Still, with every healthcare dollar under scrutiny, higher concentration contrast agents may offer a hidden benefit: cost-savings.
"Since price is generally dependent on volume, you can give the same number of grams of iodine in a more concentrated solution and decrease the cost," Silverman said.
VOLUME
The ability to reduce contrast volume is an appealing bonus of shorter acquisition times. The degree to which contrast volume can be decreased depends on the study, however. Many radiologists have been able to cut contrast volume by roughly half, to no more than 80 mL, for routine examinations of the chest or aortoiliac vessels, among others.
"With less contrast, you're still getting an excellent examination," Silverman said.
Even vascular studies that extend from the abdominal aorta through the feet can be done with 120 mL of contrast, a reduction of 25% to 40% from the volumes typically used with single- and four-slice scanning.
Whether, and how much, contrast volume can be cut during liver imaging is controversial. A certain amount of iodine is needed to achieve adequate parenchymal enhancement, and it's not possible to go below that amount without sacrificing image quality. Heiken's research has suggested that 35 to 40 g of iodine is the minimum, which roughly equates to 100 to 115 mL of 350 mg/mL contrast material. (Heiken actually uses 125 mL of contrast.)

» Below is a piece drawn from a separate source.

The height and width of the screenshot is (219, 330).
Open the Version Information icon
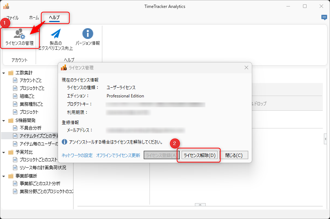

"There were others who disagreed, but my interpretation of the studies was that we could reduce the total iodine load by about 20% because we were scanning during a shorter period of time and could concentrate our imaging during the peak of parenchymal enhancement," he said. "That's even more true with the newer scanners because of improvements in spatial and temporal resolution."
SALINE FLUSH
With the development of double-barreled power injectors, the role of the saline flush is gaining new attention. Immediately following contrast with an injection of saline has several potential benefits; chief among them is the opportunity to take advantage of contrast material that lingers in the intravenous tubing and arm veins-easily 15 mL altogether. Use of the saline flush has the potential to prolong and increase enhancement by maintaining a "tighter" contrast bolus, and to reduce contrast volume.
"It's better for the patient," Fishman said. "If you can get the same study with less contrast, why not do it?"
Not many radiologists have embraced the saline flush, however. Dr. Giovanna Casola, director of body imaging at the University of California, San Diego, said that although the saline flush has theoretical benefits, today's delivery systems need improvement. Even in the case of CT urography, which involves infusion of additional fluid to distend the collecting system of the kidney, saline injection is inferior to simpler methods.
"We're not using the saline flush injector. For our CT urography, we're simply hooking up a bag of saline to the IV after the injection," Casola said.
Faster scanners may even outpace the saline flush in some cases, according to Heiken. In chest imaging, for example, dense contrast material in the superior vena cava and axillary vein can create artifact. In theory, a saline flush should evacuate dense contrast from these vessels; in fact, it usually doesn't get the chance.
"We've found that when you're using a 16-slice scanner, sometimes the imaging is done so rapidly that there is not enough time to flush the contrast through," Heiken said. "We've been inconsistent in getting a good result."
Almost all radiologists agree on one fact: With advanced CT, use of contrast may be more common, but its delivery is far from routine.
"It requires much more tailoring," Casola said. "The physician input has to be there, and you have to pay much more attention to your protocols and techniques."
MS. CARRINGTON is a freelance medical writer in Vallejo, CA.